Dika dan kakeknya akan berebut kuasa di depan kotak bergambar guna merebut ruang dalam menentukan tontonan. Serial kartun Upin dan Ipin serta serial kartun yang lain adalah penegas eksistensi bagi Dika. Selebihnya, siaran pertandingan sepakbola, tinju, sinetron, kuis, reality show milik orang dewasa. Tantangannnya, serial kartun memakan waktu begitu banyak.

“Pagi, bola. Siang, bola. Malam, bola. Apami itu. Bola terus. Bosan saya,” Gerutu Dika jika kalah dalam perebutan ruang.

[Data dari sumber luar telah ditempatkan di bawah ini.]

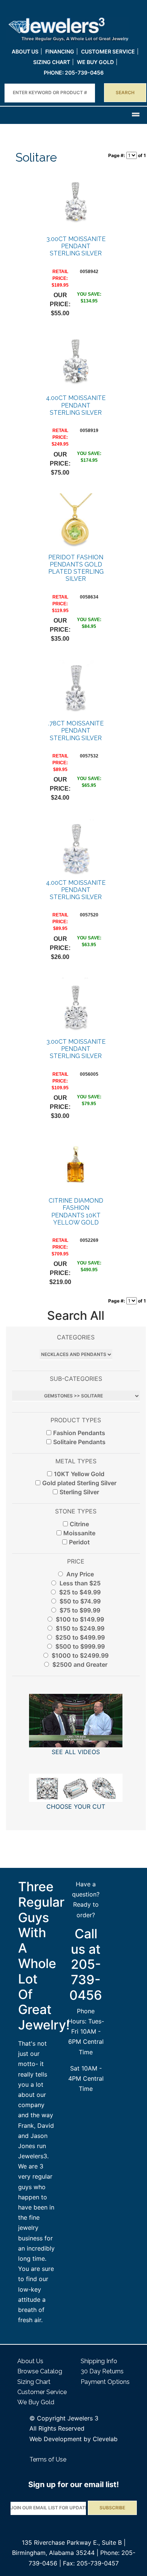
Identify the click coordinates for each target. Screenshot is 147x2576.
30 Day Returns (102, 2371)
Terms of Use (47, 2459)
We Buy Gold (35, 2402)
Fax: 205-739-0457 (91, 2563)
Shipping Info (99, 2361)
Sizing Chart (51, 62)
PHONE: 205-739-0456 (74, 72)
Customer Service (108, 51)
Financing (59, 51)
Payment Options (105, 2381)
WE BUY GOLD (95, 62)
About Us (25, 51)
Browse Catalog (39, 2371)
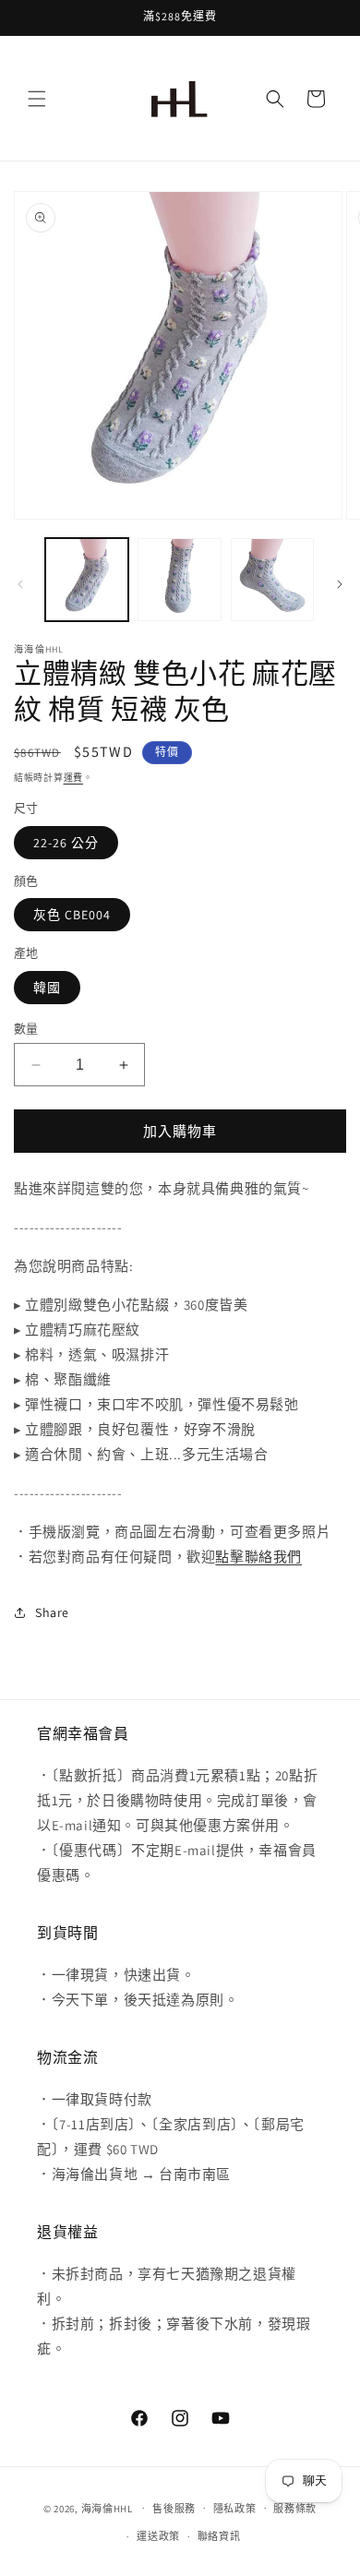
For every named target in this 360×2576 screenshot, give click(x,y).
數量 (26, 1028)
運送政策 (158, 2536)
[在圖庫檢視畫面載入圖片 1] (86, 579)
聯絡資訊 (219, 2536)
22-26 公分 (66, 842)
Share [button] (52, 1612)
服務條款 (295, 2508)
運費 (73, 778)
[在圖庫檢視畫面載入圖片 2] (179, 579)
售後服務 (174, 2508)
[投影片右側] (339, 584)
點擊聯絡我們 (258, 1556)
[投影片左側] (20, 584)
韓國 (47, 987)
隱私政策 (235, 2508)
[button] (37, 98)
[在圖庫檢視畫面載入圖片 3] (272, 579)
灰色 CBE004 (72, 914)
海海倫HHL (107, 2507)
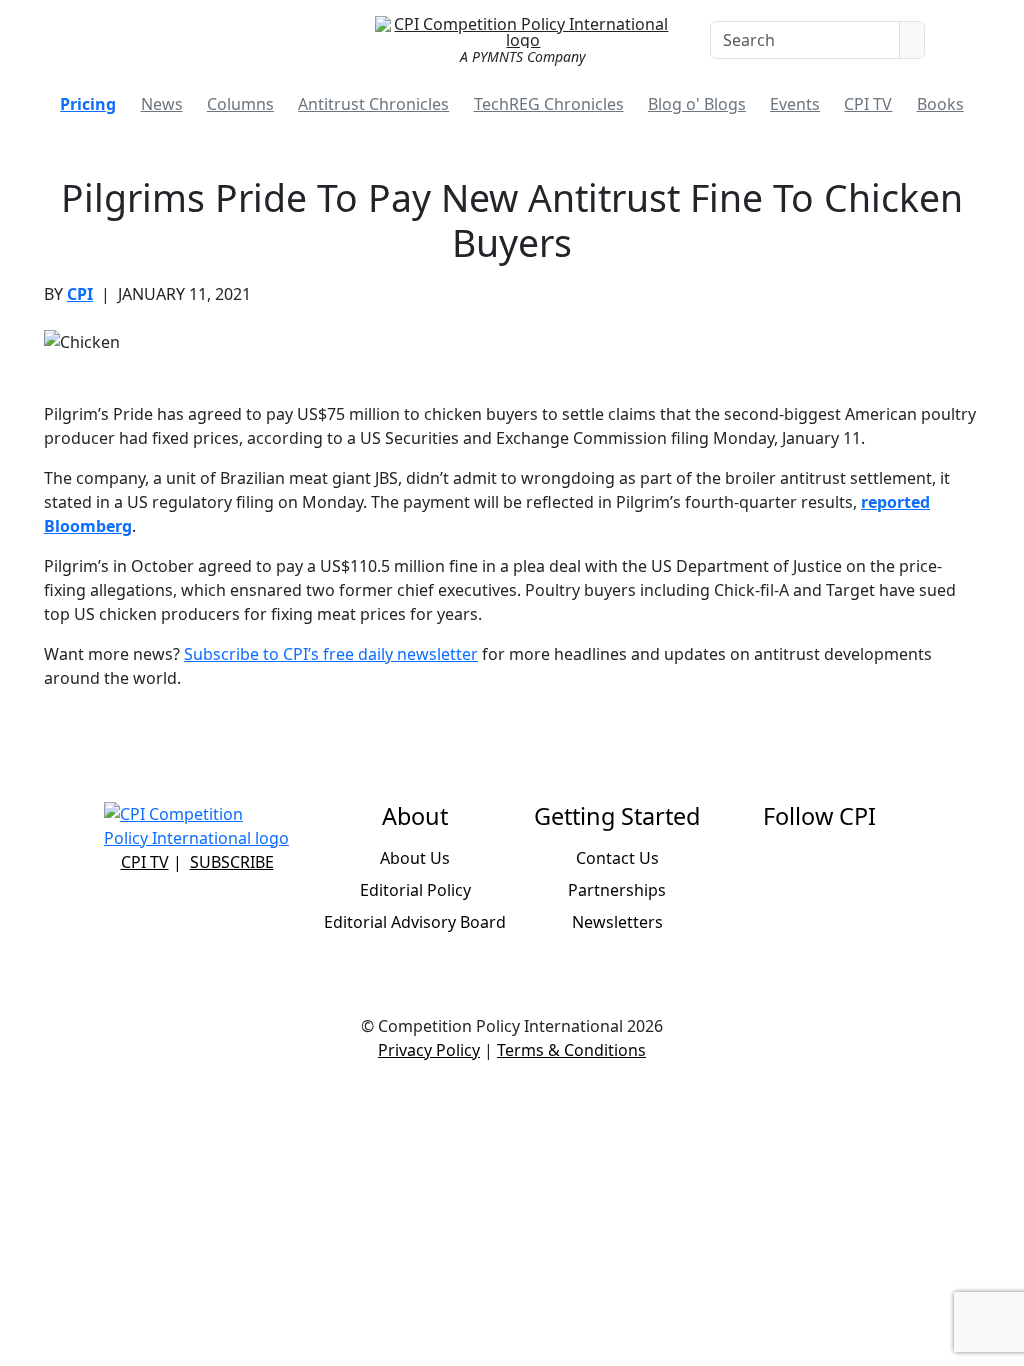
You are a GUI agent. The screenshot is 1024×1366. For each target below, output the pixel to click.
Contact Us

Selanjutnya, kadang ia menangis dan mencari alternatif aktualisasi yang lain. Pilihannya ada pada hape atau laptop. Hape dalam genggamannya, layanan You Tube memaku kedua matanya. Ia bebas berpindah tontonan yang disukainya. Di laptop, ia menyadari kalau video yang saya unduh di You Tube terbatas dan membuatnya lekas jenuh. Semua video telah disaksikan.

Waktu luang menjadi pertaruhan. Situasi yang saya hadapi kadang begitu. Tantangan yang dihadapi berubah dalam membangun biduk rumah tangga. Setelah anak lahir dan bertumbuh dengan segala kompleksitas yang melingkupi. Waktu bermain bersama anak terpangkas.

Hal yang dihadapi Dika dan dunianya juga terbatas. Tidak banyak anak seusianya berkeliaran yang bisa diajak bermain. Kalau pun ada, waktu bermainnya amatlah terbatas. Di sepanjang hari-hari mencapai usia keempat. Kehadiran saya sangat sedikit. Melakoni pekerjaan di Makassar dan Dika bernaung di bawah atap rumah neneknya di Pangkep menjadi rentangan ruang yang tidak dapat kulipat sesering saya menyulut rokok.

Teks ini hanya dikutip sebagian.